Katharina Miller und Sigrid Uray-Esterer sind in diesem Bereich nun mit dem maßgeschneiderten Geschäftsmodell "Jobtwins" in der Welt. Beide kommen aus Konzernkarrieren, wo Teilzeitarbeit, sei es erzwungen durch Care-Pflichten oder gewünscht für eine Lebensbalance, meistens ein Ausschlusskriterium für gute Karrieren ist. Oft bedeutet das sogar eine Tätigkeit unterhalb des Qualifizierungsniveaus. Irgendwie ist das in der Unternehmenlogik auch verständlich. Eine Head of Sales in einem Konzern, der in drei Zeitzonen arbeitet, und die Chefin ist donnerstags ab 14 Uhr nicht mehr verfügbar, freitags gar nicht – wie soll das gehen?

Türen auf für Diversität

Da kommen die beiden Frauen mit großen Lösungspaketen, allesamt basierend auf dem Aufteilen einer Funktion. Damit, ist Miller überzeugt, kämen Unternehmen zu insgesamt besseren Ergebnissen und automatisch auch zu mehr Diversität, denn: "Vier Augen sehen mehr als zwei, zwei diverse Zugänge ermöglichen bessere Lösungen."

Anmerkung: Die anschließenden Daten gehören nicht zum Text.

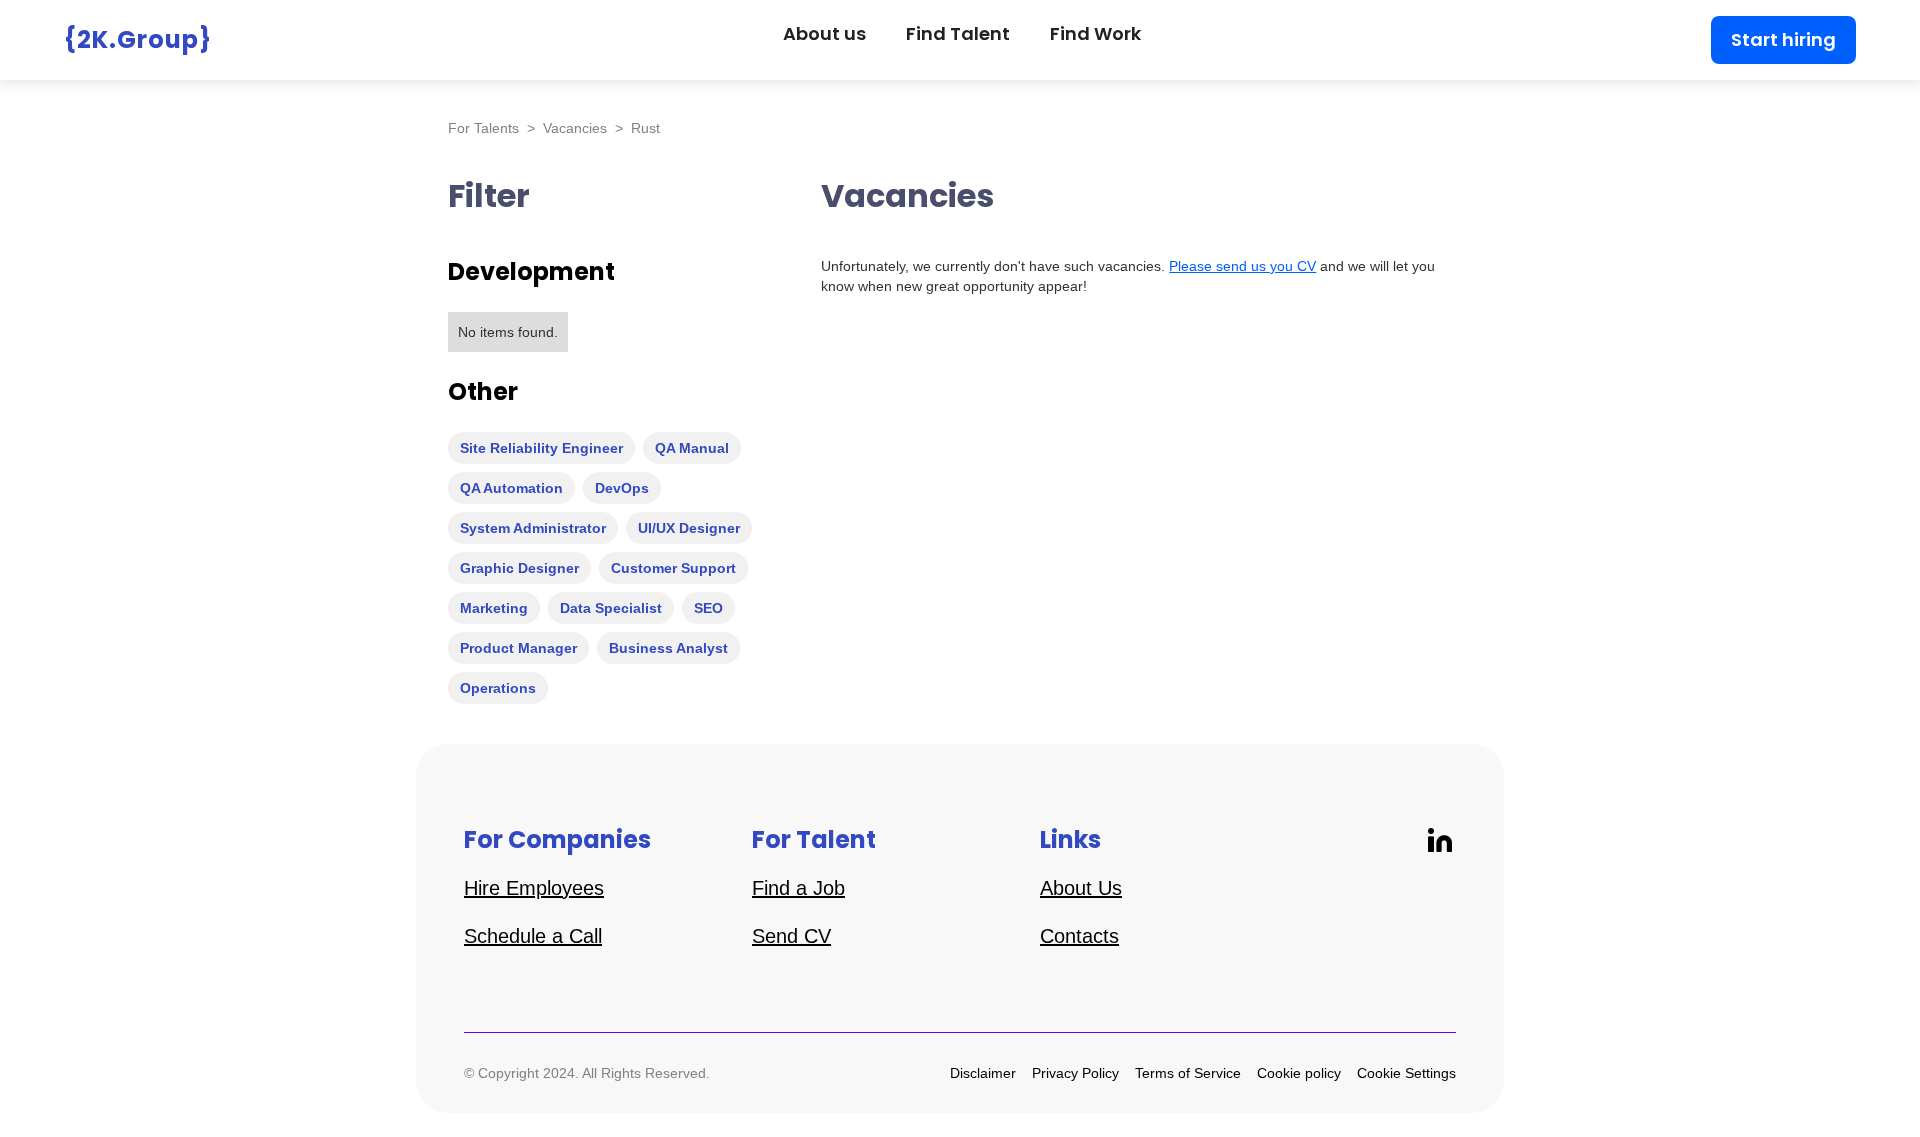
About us (824, 33)
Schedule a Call (533, 936)
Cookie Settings (1406, 1073)
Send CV (791, 936)
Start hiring (1783, 39)
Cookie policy (1299, 1073)
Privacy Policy (1075, 1073)
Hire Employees (534, 888)
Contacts (1079, 936)
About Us (1081, 888)
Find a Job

Ein angenehmer Nebeneffekt für den Nachhaltigkeitsbericht: Das Sustainable Development Goal Nummer fünf, also Diversität und Gleichstellung, wird damit fokussiert angegangen. Plus: Die rund 190.000 Mütter in Teilzeit in Österreich, sagt Uray-Esterer, müssten nicht in Teilzeitjobs verharren und könnten dem Arbeitsmarkt mit voller Qualifikation zur Verfügung stehen.

Katharina Miller und Sigrid Uray-Esterer, die Jobtwins, sehen die Lösung des Fachkräftemangels inklusive des Wunsches nach weniger Arbeitsstunden und mehr Diversität im Teilen von Jobs.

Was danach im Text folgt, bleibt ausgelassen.